Como debía prepararse para las nuevas elecciones, el Führer decidió que Goering dejase el trabajo en el partido y solo fuese un miembro del Reichstag. En aquel momento, su misión consistió en establecer contactos con los omnipotentes. El partido que se proponga conquistar el poder debe tener un amplio círculo de relaciones. Por decisión del partido, Goering alquiló una lujosa villa en Badenstrasse. Allí lo visitaron los príncipes Hohenzollern y Koburg y ricos magnates.
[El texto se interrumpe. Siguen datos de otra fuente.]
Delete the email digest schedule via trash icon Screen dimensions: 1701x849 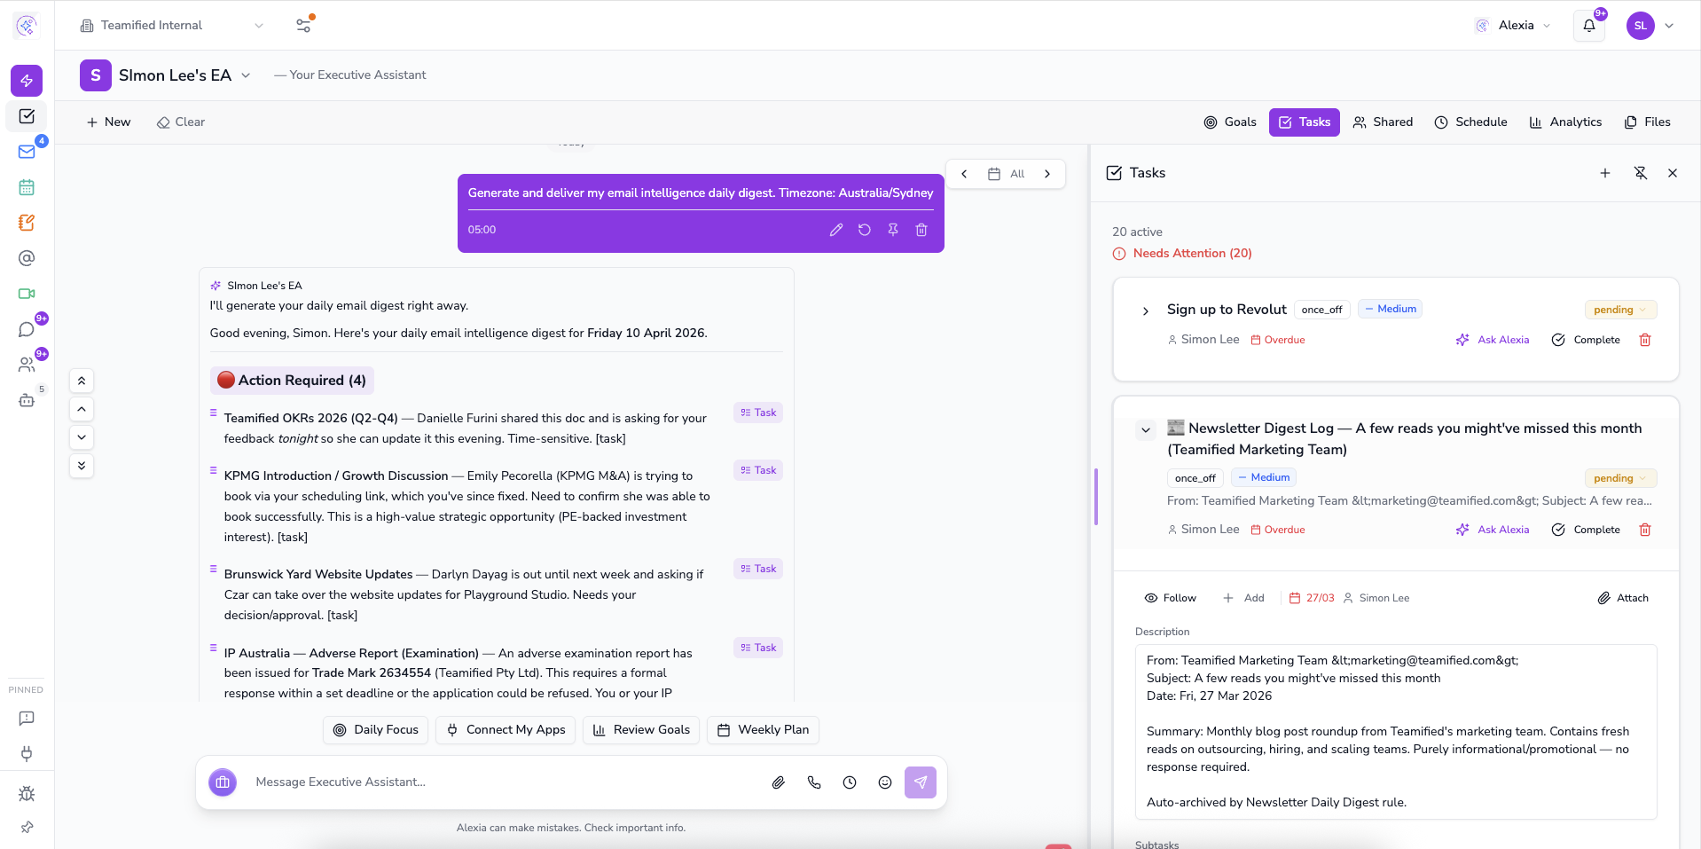point(921,230)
El alma de la casa era Karina: mujer encantadora, aristócrata, cautivaba a todos. Era la hija de un alto funcionario sueco, convertida en esposa de un héroe de guerra, proscrito, luchador, opositor de la podrida democracia occidental que carecía de fuerzas para enfrentarse al vandalismo bolchevique.
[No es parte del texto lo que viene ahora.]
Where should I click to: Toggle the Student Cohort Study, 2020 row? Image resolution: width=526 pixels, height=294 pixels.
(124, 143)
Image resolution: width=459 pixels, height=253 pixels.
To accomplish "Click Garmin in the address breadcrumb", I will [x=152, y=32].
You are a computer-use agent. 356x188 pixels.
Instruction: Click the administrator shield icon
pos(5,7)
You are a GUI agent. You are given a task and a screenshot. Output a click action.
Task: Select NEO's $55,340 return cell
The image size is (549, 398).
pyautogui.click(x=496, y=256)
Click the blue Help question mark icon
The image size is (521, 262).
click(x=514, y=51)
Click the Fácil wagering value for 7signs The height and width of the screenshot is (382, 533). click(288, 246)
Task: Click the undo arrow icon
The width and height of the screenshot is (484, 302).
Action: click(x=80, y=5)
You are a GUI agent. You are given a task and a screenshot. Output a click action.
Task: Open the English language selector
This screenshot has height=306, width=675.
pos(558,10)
Cada vez que daba una recepción, llegaba temprano por la mañana el Parteileiter de la organización berlinesa de los nacionalsocialistas, Goebbels. Era un enlace entre el partido y Goering. Goebbels se sentaba al piano y Goering, Karina y Thomas, hijo del primer matrimonio, cantaban canciones populares. En la casa del líder nazi del Reichstag no soportaban los ritmos desenfrenados del jazz norteamericano o francés.
Precisamente a esta villa, alquilada con dinero del partido, llegaron Hitler, Schacht y Tissen el 5 de enero de 1931. Precisamente en esta villa de lujo se pudieron oír las palabras de la conspiración entre magnates financieros e industriales y el líder de los nacionalsocialistas, Hitler.
Después vendría el triunfo de Hitler. Karina regresó a Suecia en avión, donde murió de un ataque epiléptico. Su último deseo fue que Herman hiciese todo lo que pudiera para ser también en el futuro un «obrero del Führer».
A raíz del putsch de Röhm,3 muchos veteranos se opusieron al Führer aduciendo que había traicionado la causa porque este había suscrito un pacto con el capital; en las organizaciones de base del partido se decía:
—Goering ha dejado de ser Herman. Se ha convertido en un presidente. No recibe a sus compañeros. Los obliga de manera humillante a hacer cola en su oficina. Está rodeado de lujo…
Al principio, los miembros rasos del partido lo comentaban en voz baja. Pero en 1935, cuando Goering se construyó el castillo Karinhalle, en las afueras de Berlín, se quejaron a Hitler, no los nacionalsocialistas corrientes, sino los cabecillas Ley y Saukel. Goebbels consideraba que ya desde su estancia en la villa, Goering había empezado a echarse a perder.
—El lujo corrompe —decía—. Hay que ayudar a Goering. Nos es demasiado querido.
Hitler fue a Karinhalle, examinó el castillo y dijo:
—Dejen en paz a Goering. Al fin y al cabo, solo él sabe cómo tratar a los diplomáticos de Occidente. Será una residencia para recibir a huéspedes extranjeros. ¡Que lo sea! Herman lo merece. Debemos considerar que Karinhalle pertenece al pueblo y que Goering solo vive aquí…
Durante el día se dedicaba a cazar venados domesticados y por la noche, pasaba largas horas en la sala de proyecciones. Podía ver cinco películas de aventuras seguidas. Durante la función tranquilizaba a sus visitantes:
—No se preocupen —les decía—. Acaba bien.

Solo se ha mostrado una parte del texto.